The benefits of mindfulness and meditation abound these days. I'd like to discuss them from a body-centered, psychotherapy perspective.
Yes, a mindfulness or meditation practice has the capacity to help bring us into the present moment. It also has the capacity to stir up a lot of physical, emotional and mental discomfort. This may be pain from past traumas or difficult feelings that we are dealing with in the present or worries about our future. We may not know how to sit with or deal with these difficult feelings, which may lead to over whelm and possibly re-traumatization. Not what you want as a daily practice. Don't get me wrong, I believe whole-heartedly in mindfulness and meditation when approached with some awareness and readiness.
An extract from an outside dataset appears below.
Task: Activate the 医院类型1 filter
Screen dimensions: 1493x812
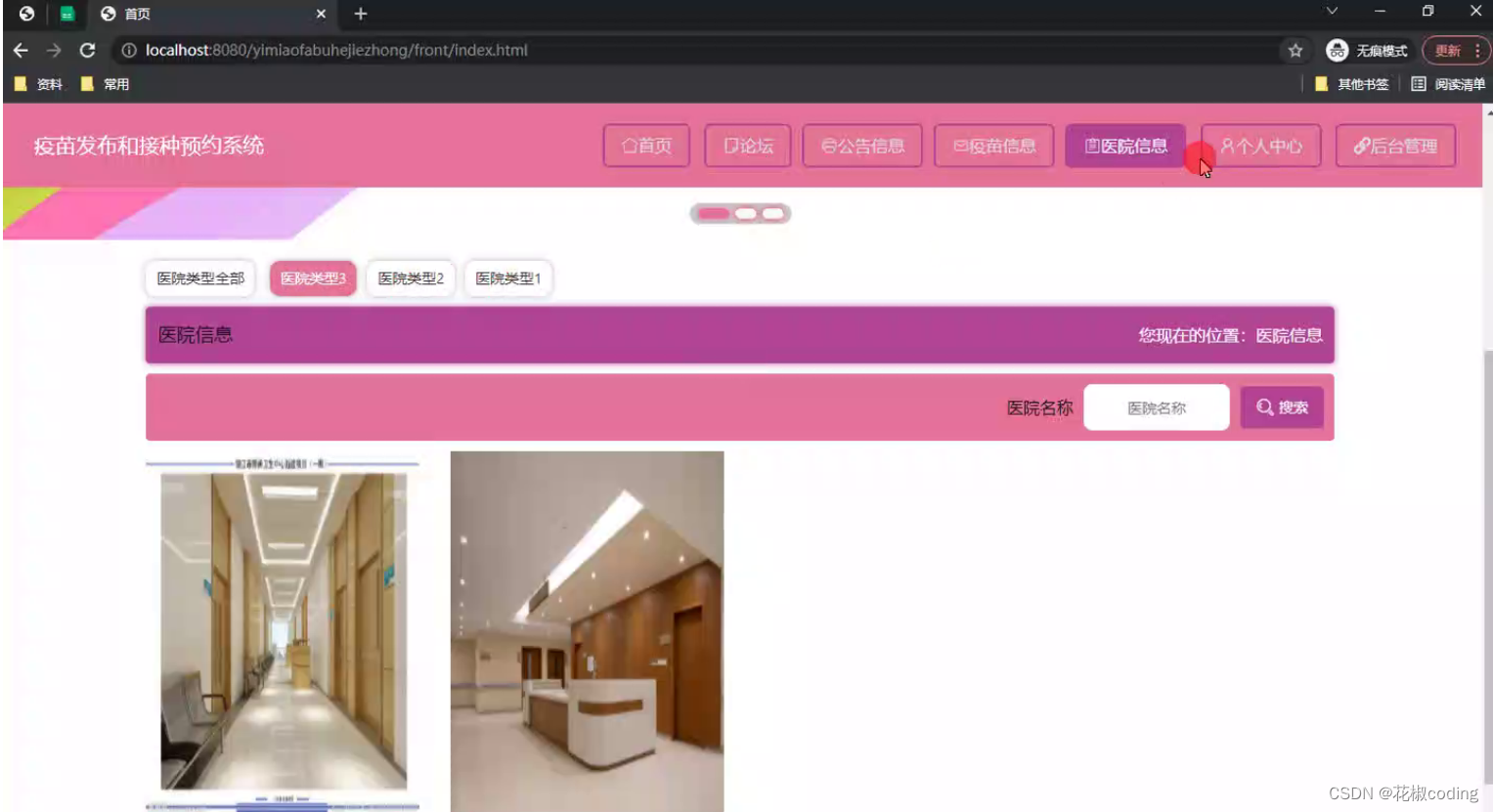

Let me first say, we as human beings are able to loose ourselves in thought. Have you ever just listened to your thoughts or more challengingly written down every thought you've had for 10 minutes? It is an astounding and virtually impossible task. The speed with which we think can outrun our capacity to record it. Internally, we are able to speak, respond, judge, scold, apologize, reflect and re-run a scenario in our mind, all within a minute or two. We have mini theatrical productions gong on in our mind with multiple characters interacting in a well-rehearsed fashion all day long. We can fly away from the present moment effortlessly, in a flash.
You may observe this mental flight through people's words and gestures. Their eyes may wander or glaze over for a moment. Someone you're having a conversation with might make a comment that's clearly not from the here and now. Collectively, we do this so much of the time it's barely noticed. Try observing this in yourself and others. Stay in the moment with your thoughts and connections with another. Observe or count the number of times you or your companion leaves the present moment in a conversation.
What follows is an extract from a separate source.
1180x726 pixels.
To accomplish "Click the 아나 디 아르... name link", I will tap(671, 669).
We're leaving the present moment through thought all the time, which is fine, unless it begins to rob you of the present moment. You may feel less connected to yourself or your partner or friend or family. They may feel preoccupied and less available to connect with you in present time. You may be escaping from feelings you would be experiencing in the moment if you stayed present in the moment. It could be fear of intimacy or judgment (by yourself or other) that causes this disconnect from the moment or a host of other causes - present, past or future.
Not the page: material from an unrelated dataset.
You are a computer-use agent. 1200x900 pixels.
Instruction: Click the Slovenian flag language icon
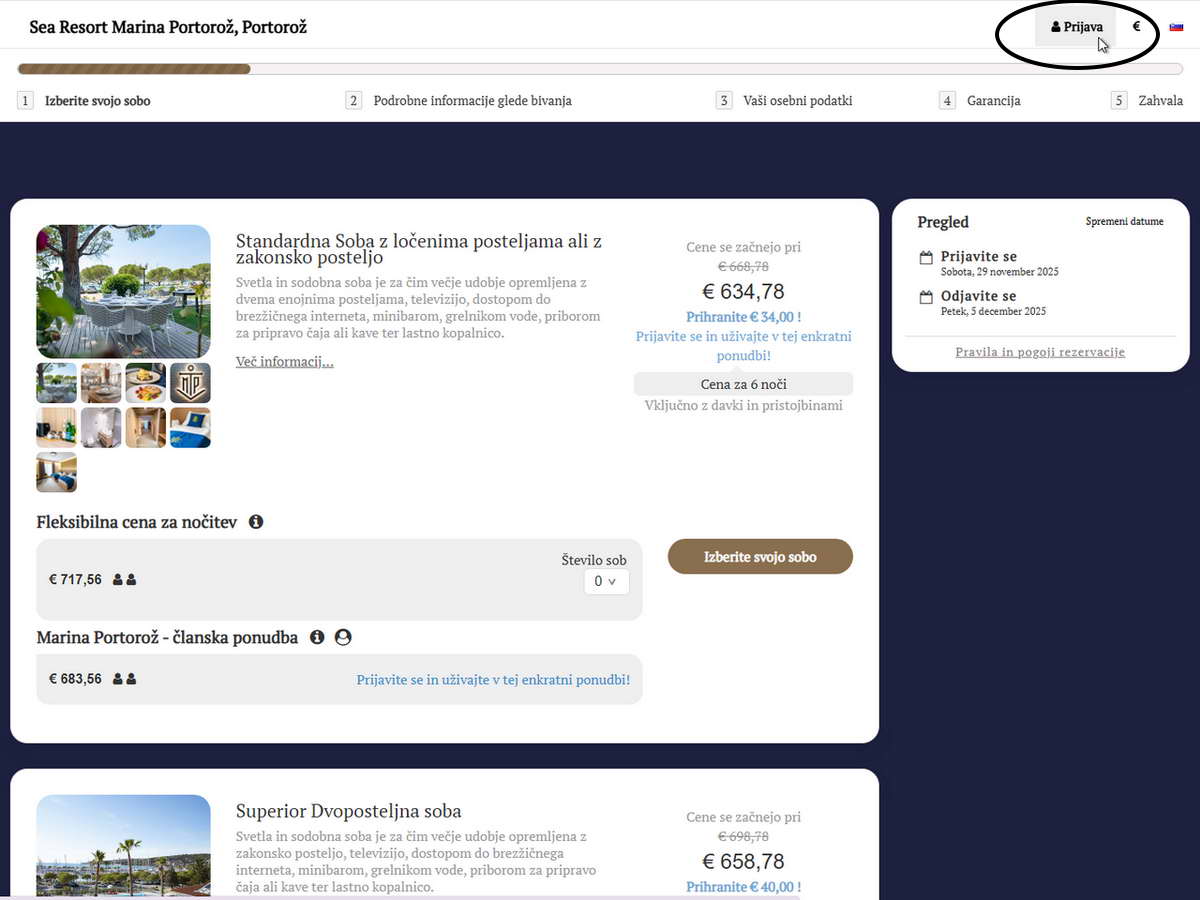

Those “unwanted" feelings might be too painful, uncomfortable or shameful for us to feel. Then we begin the difficult task of blocking and suppressing this growing number of problematic feelings and we end up with less spontaneity, vitality, energy and emotional flow.
We don't need to believe all the thoughts we hear ourselves saying or believe all the beliefs we have collected along the way through our lives. They may have been created years ago and no longer relevant or applicable to our lives today. We don't even have to act on all of our feelings since they may be from a past situation and not the present.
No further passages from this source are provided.